Belge yayınlamaya devam

Baskılar üzerine internet yayınını ABD’den önce Fransa’ya, ardından İsviçre’ye taşımak zorunda kalan WikiLeaks sitesi ise tutuklamanın, 251 bini aşkın Amerikan dışişleri yazışmasından oluşan ‘Elçilik Dosyaları’nın aşamalı yayınını etkilemeyeceğini bildirdi. Sitenin Twitter hesabından yapılan açıklamada, “Genel yayın yönetmenimiz Julian Assange’a yönelik eylemler operasyonlarımızı etkilemeyecek. Bu gece de yeni kriptolar yayınlamayı sürdüreceğiz” dendi. Sitenin sözcüsü Kristinn Hrafnsson’un da “basın özgürlüğüne saldırı” olarak nitelendirdiği Assange’ın gözaltına alınmasının grubun faaliyetlerini durdurmayacağını kaydetti.

Baskıdan şifreyi söyler mi

WikiLeaks, Türkiye dahil tüm dünyadan 500’ü aşkın gönüllünün açtığı “ayna siteler” sayesinde kapatılsa bile mevcut belgelerle yayında kalacak.
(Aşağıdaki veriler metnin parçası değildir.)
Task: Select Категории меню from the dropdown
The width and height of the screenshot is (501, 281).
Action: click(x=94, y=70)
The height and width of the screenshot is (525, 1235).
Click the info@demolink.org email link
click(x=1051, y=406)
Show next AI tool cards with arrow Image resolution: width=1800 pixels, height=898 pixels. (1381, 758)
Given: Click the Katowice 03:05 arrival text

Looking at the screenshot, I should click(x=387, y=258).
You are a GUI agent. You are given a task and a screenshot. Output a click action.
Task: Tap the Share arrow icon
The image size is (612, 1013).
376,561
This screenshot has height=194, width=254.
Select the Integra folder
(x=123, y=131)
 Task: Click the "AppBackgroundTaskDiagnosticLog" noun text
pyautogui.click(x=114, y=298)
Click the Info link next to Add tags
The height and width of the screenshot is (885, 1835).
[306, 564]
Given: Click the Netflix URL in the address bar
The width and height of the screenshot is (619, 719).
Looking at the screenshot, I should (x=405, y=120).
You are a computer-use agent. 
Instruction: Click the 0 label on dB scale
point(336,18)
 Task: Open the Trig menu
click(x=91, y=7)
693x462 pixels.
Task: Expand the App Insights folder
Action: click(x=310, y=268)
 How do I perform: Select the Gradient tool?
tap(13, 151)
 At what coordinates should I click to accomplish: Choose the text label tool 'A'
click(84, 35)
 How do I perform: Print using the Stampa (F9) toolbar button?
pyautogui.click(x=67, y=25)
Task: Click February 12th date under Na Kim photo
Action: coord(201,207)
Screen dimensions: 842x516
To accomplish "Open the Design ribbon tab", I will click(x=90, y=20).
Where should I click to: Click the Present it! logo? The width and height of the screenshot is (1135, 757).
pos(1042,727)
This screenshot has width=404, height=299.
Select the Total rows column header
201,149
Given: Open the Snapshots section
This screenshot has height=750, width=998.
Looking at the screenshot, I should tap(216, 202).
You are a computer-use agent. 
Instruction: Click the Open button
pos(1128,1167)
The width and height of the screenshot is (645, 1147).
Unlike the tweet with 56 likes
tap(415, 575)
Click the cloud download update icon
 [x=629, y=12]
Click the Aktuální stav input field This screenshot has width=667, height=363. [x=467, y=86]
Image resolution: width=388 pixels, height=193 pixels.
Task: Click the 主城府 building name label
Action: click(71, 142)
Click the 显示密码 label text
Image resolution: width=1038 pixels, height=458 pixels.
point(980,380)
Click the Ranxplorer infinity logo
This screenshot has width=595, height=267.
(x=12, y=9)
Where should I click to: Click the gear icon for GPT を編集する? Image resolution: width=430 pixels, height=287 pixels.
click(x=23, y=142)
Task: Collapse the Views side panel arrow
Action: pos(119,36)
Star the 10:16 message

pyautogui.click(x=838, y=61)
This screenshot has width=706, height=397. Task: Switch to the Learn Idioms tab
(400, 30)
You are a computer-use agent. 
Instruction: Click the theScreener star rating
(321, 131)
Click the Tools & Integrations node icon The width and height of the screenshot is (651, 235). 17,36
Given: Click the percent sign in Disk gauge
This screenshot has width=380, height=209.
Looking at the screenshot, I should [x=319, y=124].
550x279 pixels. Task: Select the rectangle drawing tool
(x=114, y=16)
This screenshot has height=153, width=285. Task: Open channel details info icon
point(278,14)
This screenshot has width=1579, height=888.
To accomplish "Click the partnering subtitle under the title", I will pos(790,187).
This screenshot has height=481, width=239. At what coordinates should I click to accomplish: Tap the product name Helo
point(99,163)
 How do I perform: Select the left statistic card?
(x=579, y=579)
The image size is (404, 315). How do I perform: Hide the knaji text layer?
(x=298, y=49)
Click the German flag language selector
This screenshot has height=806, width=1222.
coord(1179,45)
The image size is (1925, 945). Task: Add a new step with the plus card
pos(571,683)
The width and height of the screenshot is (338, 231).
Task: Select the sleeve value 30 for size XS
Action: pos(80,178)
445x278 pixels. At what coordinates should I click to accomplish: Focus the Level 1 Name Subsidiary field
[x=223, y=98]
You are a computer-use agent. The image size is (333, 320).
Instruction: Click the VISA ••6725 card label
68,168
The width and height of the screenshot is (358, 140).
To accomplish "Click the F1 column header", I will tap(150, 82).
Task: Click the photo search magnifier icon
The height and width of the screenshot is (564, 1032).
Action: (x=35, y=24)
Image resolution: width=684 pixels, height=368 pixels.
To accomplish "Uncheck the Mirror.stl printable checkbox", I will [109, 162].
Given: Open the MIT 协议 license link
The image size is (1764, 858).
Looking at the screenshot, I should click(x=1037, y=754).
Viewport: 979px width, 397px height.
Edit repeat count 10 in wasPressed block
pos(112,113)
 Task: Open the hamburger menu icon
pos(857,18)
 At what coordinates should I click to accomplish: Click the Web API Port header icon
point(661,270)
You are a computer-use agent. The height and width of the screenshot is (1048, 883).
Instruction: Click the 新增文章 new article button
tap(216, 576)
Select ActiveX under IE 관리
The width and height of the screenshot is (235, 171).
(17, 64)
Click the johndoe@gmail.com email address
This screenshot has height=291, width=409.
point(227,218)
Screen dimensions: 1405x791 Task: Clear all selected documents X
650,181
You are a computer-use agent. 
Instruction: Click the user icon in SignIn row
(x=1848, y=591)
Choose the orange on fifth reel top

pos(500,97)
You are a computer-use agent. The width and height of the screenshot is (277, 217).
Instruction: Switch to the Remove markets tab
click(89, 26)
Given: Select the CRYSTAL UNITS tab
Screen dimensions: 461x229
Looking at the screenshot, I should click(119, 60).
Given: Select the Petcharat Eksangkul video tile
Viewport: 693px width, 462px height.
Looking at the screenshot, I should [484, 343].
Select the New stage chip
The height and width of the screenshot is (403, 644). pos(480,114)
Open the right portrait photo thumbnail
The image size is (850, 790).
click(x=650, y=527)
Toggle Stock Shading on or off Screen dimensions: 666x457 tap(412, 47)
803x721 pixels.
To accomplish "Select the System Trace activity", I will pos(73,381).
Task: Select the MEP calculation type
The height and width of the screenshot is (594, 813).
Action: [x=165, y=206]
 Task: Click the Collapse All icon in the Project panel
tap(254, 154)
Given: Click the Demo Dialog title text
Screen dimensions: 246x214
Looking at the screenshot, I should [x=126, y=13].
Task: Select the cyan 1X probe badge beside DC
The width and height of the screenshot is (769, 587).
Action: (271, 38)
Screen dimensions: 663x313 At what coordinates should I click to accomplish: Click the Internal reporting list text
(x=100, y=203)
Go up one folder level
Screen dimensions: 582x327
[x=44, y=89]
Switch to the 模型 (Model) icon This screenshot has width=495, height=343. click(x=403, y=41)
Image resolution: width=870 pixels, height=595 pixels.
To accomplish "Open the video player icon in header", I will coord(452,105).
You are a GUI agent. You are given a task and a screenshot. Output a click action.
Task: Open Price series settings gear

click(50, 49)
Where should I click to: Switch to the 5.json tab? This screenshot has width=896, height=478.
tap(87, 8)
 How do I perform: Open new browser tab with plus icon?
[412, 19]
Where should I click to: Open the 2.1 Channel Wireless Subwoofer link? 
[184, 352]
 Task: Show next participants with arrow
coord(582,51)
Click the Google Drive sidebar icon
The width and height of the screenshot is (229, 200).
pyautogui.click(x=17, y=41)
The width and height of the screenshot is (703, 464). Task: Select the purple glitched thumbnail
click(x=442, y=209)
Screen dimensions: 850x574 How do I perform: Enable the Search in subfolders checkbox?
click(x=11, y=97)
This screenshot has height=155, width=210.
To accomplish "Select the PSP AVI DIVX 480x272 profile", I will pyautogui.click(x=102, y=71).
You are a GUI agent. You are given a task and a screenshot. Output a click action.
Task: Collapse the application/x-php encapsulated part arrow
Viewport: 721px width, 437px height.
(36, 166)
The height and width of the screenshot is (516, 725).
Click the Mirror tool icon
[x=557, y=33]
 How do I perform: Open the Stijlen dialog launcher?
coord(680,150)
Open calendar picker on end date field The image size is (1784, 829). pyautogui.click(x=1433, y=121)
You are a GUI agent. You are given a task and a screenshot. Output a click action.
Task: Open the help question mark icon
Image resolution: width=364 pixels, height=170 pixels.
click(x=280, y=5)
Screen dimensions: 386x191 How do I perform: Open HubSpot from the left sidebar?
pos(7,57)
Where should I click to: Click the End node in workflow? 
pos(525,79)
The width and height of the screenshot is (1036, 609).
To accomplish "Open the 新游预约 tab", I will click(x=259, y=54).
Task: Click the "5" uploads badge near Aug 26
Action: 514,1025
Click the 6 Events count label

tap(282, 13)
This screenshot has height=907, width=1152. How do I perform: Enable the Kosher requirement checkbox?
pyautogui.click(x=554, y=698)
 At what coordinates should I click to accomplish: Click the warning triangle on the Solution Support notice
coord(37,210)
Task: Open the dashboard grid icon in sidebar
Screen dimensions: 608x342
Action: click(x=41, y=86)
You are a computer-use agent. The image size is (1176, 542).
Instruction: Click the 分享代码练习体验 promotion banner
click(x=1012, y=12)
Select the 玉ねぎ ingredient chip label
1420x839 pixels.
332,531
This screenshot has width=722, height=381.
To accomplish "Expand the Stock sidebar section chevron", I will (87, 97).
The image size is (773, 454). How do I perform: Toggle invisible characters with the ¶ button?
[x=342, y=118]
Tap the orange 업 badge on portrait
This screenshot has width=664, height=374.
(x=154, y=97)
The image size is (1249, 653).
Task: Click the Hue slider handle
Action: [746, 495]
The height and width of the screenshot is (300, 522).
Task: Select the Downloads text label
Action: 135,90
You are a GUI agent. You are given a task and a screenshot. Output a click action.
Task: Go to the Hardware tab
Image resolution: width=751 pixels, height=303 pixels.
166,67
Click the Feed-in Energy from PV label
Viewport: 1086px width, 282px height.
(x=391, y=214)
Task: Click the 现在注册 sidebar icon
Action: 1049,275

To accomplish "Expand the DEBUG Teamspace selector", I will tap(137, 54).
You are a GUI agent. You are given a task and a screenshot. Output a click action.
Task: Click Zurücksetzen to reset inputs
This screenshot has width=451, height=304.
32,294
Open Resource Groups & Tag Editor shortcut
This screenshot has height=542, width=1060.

WikiLeaks’in elindeki tüm belgeleri içeren şifreli arşivi de binlerce kişi indirmiş durumda. Assange, “Başıma birşey gelirse şifre açıklanacak” demişti. Buna karşın WikiLeaks üzerindeki baskı İsviçre’ye de yansıdı. Assange’ın İsviçre Postane Servisi’ndeki banka hesabı, ülkede ikamet etmediği gerekçesiyle kapatıldı.

Ödemeleri durdurdular

Ayrıca Paypal’in ardından Mastercard da WikiLeaks’e ödemeleri kesti. Visa şirketi de WikiLeaks’e ödemeleri durdurdu. Sitenin ayakta kalmasını sağlayan bağışlara bir darbe de, Almanya’daki en büyük bağışçının Maliye Bakanlığı baskınına uğramasıyla indi. WikiLeaks taraftarları ise Assange’ın hesabını donduran İsviçre bankasının internet sitesinin şifresini kırdı. Kendilerini “Misilleme Operasyonu” olarak adlandıran grup, bankanın sitesinde, “WikiLeaks’i sansürlemeye çalışan herkese saldıracağız” mesajını yayımladı.

Aranmayan kadınların intikamı

İNGİLİZ polisi, Assange’ın, “2010 ağustosunda İsveç’te işlediği iddia edilen iki cinsel taciz, bir tecavüz ve bir kanunsuz cebir suçundan” yargılanacağını açıkladı. Mahkum olursa Assange 4 yıl hapis cezasına çarptırılabilir. Son birkaç aydır Londra’da yaşayan Assange, daha önce zamanının büyük bölümünü İsveç’te geçiriyordu. İddialara göre 15 Ağustos’ta Stockholm’de verdiği konferanstan sonra onuruna verilen partinin ardından, WikiLeaks gönüllüsü olan iki İsveçli kadın yanına yaklaştı. Assange, Anna Ardin adlı radikal feminist (resmi belgelerde Kadın A diye geçiyor) ve yine 20’li yaşlarda “Ardin’den daha genç ve güzel” olduğu belirtilen Sofia Wilen ile cinsel ilişkiye girdi. İddiaya göre Assange bu ilişkilerden sonra iki kadını da aramadı. Yazılarında erkeklerin “seks yoluyla dünyayı yönettiğini” öne süren feminist Ardin, kıskandığı Wilen ile temasa geçti. Sohbetleri sırasında, Assange’ın ikisiyle de prezervatifsiz seviştiğini keşfettiler. Bunun üzerine, intikam almak için İsveç polisine başvurdular. İsveç’te prezervatifsiz seks kadının rızası olsa bile müteakip bir şikayet halinde erkeğin tecavüzden en az 2 yıl hapis cezasına çarptırılmasına neden olabilen bir suç.